U.S. crude oil and natural gas reserves reached record highs in 2017, blowing past levels not seen in nearly half a century.
Proved reserves of U.S. crude oil reached 39.2 billion barrels at the end of 2017, surpassing the previous record of 39 billion barrels set in 1970, according to data released Thursday by the Energy Information Administration (EIA). At the same time in 2017, proved reserves of natural gas reached 464.3 trillion cubic feet, smashing the previous record of 388.8 trillion cubic feet set it 2014.
These reserve numbers denote how much oil and natural gas the government believes can be extracted from the ground. Technological innovation and oil price play a major role in how much reserves are estimated to be recoverable, and can fluctuate depending on these factors.
“Stronger oil and natural gas prices combined with continuing development of shales and low permeability formations drove producers of crude oil and natural gas in the United States to report new all-time record levels of proved reserves for both fuels in 2017,” the EIA said. “The new record for natural gas extends a longer-term trend of development, mainly in shale plays in the Northeast. Both U.S. proved reserves of crude oil and natural gas are approximately double their levels from a decade ago.” (RELATED: Former Shell Oil President Says Obama Had Nothing To Do With Increased Fuel Production)
The news comes as the U.S. continues to set energy records across the board.
U.S. oil production has more than doubled in the past eight years, largely thanks to the implementation of hydraulic fracturing and horizontal drilling. Output in the country increased enough to overtake Russia and Saudi Arabia as the world’s top oil-producing nation earlier in 2018. Record-level output in the U.S. has repeatedly worried analysts with the Organization of Petroleum Exporting Countries (OPEC), who will meet in December to discuss the U.S. shale boom and how to best respond.
The numbers are welcome news to President Donald Trump as he continues to embark on an ambitious energy agenda while unwinding a litany of Obama-era regulations. The Republican had pledged during the 2016 campaign to restart the country’s energy sector and breathe life back into the coal industry — a sector that was heavily targeted by the previous administration.

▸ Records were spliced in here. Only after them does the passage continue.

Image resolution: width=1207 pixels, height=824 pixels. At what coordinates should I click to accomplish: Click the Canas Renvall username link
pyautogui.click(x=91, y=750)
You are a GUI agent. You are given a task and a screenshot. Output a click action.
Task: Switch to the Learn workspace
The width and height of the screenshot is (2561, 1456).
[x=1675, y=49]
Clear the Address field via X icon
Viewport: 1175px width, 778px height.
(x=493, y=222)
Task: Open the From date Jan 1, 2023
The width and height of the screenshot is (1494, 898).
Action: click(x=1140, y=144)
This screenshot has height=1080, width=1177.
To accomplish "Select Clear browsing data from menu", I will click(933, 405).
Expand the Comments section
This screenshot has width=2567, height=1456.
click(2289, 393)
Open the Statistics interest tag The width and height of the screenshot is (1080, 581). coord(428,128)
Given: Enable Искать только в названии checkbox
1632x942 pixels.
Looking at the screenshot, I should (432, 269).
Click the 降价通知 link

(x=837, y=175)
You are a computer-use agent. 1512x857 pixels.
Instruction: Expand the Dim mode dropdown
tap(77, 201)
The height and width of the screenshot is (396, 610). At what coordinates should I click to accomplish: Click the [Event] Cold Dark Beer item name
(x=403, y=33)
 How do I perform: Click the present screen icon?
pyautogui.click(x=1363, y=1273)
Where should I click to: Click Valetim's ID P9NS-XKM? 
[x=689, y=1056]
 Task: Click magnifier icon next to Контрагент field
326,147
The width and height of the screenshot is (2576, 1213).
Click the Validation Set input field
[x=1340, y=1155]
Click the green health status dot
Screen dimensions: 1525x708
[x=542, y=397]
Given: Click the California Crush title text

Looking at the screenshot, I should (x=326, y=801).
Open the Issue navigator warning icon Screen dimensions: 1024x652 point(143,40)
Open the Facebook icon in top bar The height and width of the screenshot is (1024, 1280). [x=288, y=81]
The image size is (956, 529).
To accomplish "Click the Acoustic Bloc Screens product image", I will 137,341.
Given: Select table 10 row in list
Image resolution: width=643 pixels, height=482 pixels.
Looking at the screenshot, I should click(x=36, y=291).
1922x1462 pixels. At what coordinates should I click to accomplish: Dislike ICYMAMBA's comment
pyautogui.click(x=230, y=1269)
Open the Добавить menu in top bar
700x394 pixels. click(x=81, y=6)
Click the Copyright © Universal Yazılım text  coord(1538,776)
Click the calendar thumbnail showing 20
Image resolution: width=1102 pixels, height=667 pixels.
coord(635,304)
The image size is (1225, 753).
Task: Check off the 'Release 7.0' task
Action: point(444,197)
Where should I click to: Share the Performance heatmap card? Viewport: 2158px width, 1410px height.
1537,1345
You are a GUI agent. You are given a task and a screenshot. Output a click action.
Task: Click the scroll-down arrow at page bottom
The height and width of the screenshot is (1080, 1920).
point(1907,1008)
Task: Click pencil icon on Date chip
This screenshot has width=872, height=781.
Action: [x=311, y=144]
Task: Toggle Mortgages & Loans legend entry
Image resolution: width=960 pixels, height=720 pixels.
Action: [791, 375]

Former President Barack Obama raised eyebrows on Tuesday night when he tried to take credit for the country’s oil and natural gas boom.
“You wouldn’t always know it but it went up every year I was president,” Obama said at an event hosted by Rice University’s Baker Institute. “That whole, suddenly America’s like the biggest oil producer and the biggest gas — that was me, people … say ‘thank you,’ please.”